There’s no audience today. No soldiers, no cameras, no holo-ghosts. Just all the representatives who are still alive to attend.
Everyone is glaring at me. My eyes land on blade-faced Charon, who rises. I thought he’d been suspended.
I give Sirna a questioning nod, but she lowers her eyes. What’s going on?
“Rhoma Grace.” Charon’s voice thunders through the quiet, and I flinch. “You have been charged with cowardice. How do you plea?”
Cowardice. The word echoes tauntingly in my ears, the way treason did, when Admiral Crius accused Mom. None of this makes any sense. I’m on trial? I thought I was here to give a report on Ophiuchus.
I catch Sirna watching me, so I lift my chin, determined to act with honor. “Ophiuchus outmaneuvered us, but—”
Charon bangs his fist on the table. The silence that follows has an echoing quality. “Guilty . . . or not guilty?”
I open my mouth, but I don’t know how to answer. My warnings launched the armada. They trusted me. I led them.
But it was Ochus who did the slaughtering.
Ochus.
When I fail to answer, Charon bangs his fist again. “Did you not claim that your Psy shields would protect our ships from your boogeyman?”
“The shields worked, but they were sabota—”

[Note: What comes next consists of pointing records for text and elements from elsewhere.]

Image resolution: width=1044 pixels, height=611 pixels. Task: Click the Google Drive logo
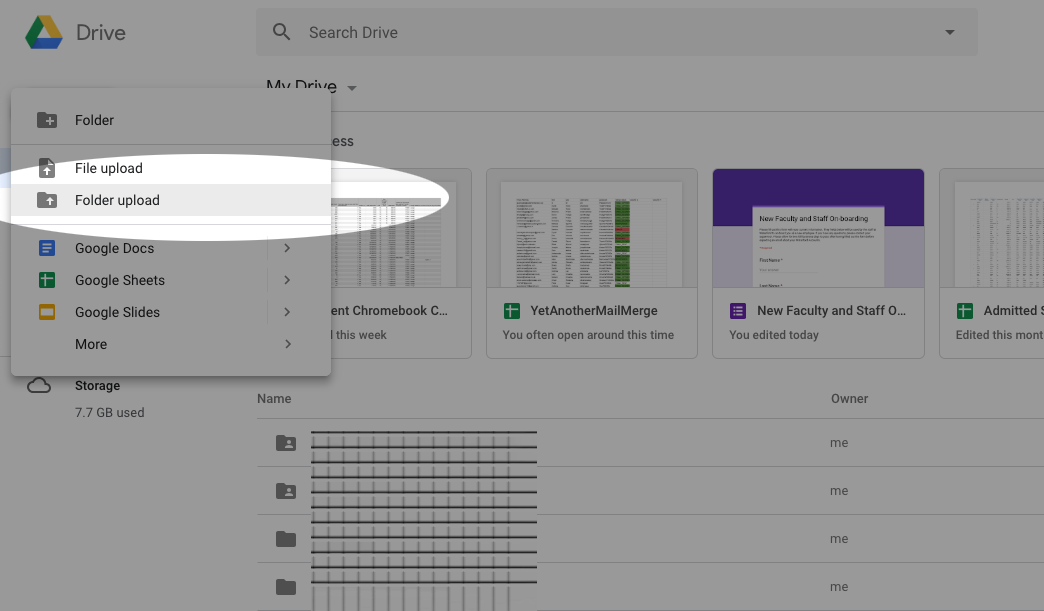point(45,32)
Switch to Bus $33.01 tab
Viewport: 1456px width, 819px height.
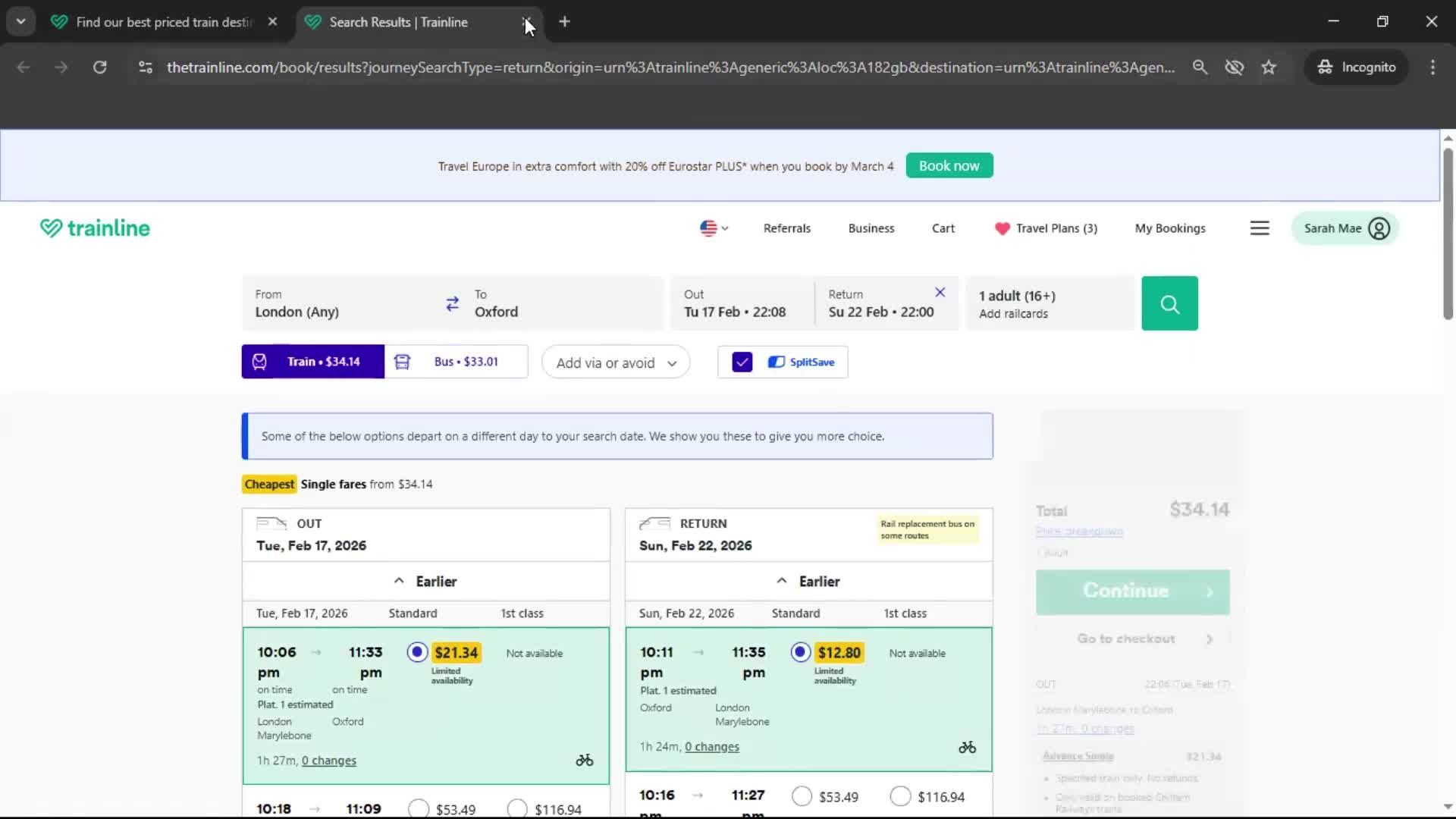[x=456, y=362]
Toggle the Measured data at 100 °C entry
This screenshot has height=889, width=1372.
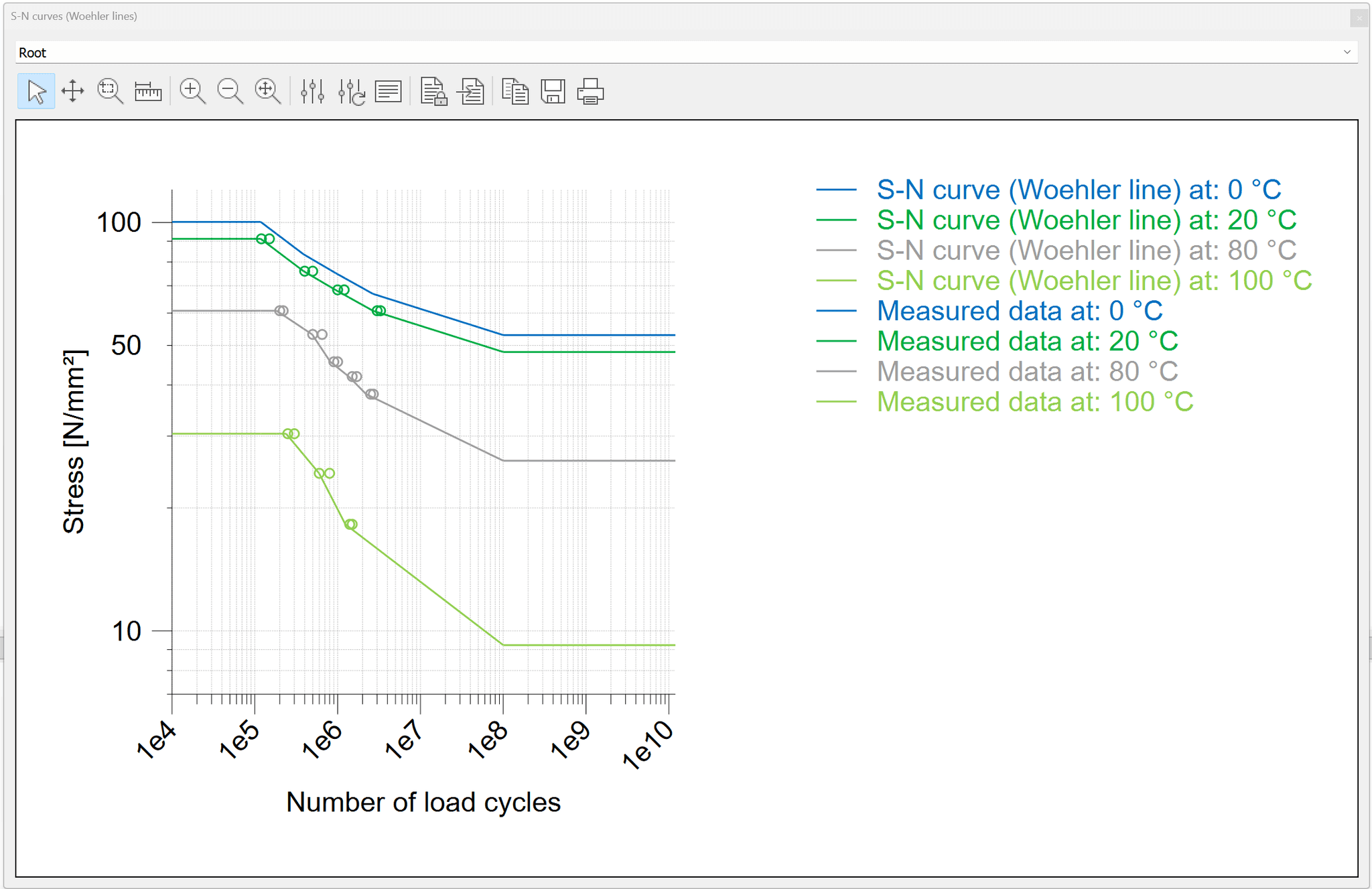[x=1035, y=401]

“Yes or no!” shouts Charon. “Did you not deliberately lead our fleet into the perilous Kyros Belt, the most dangerous part of Zodiac Space, an ice field you knew would claim most of our ships?”
“No! That’s not what happened. Admiral Ignus did a stellar job of leading us through the ice.”
Angry conversations rustle down the table, and Charon says, “Perhaps the admiral will testify.” He looks around the room, smug and confident. I’m sure he knows what happened to Ignus. Sirna told me he went down with his ship.
“Admiral Ignus died a hero,” I say. “He and all the others. Someone betrayed us.”
“Yes. Someone did. You.” Charon points at my chest. “You breached our trust, Rhoma. You weren’t ready to be a leader; you were a child seeking fame. That’s why the first thing you did after you were sworn in was run away. Not that it’s entirely your fault—your Cancrian mother didn’t set the best example. You then commanded your bandmate—a Sagittarian not subject to your control—to continue spreading your rumors and win you more fans. In the meantime, you and your lover stole a ship from House Libra—again, not in your Cancrian jurisdiction—and shortly thereafter you wormed your way before us and manipulated the Plenum into following you on a dangerous and doomed mission that you were always planning to survive, alone. We were all just part of your path to Zodiac fame, and you never cared who you hurt, did you? Not even your Guide, Lodestar Mathias Thais.”
Hearing Mathias’s name, I feel paralyzed. There’s a deadly, booming silence that follows Charon’s accusation, and it feels like it’s radiating from inside me. I don’t even hear my heartbeats or breaths. There’s just a vacuum where life had been.
“I’m a Cancrian,” I say, my voice low and shaking, “a nurturer. What you’re suggesting, it isn’t in my soul.”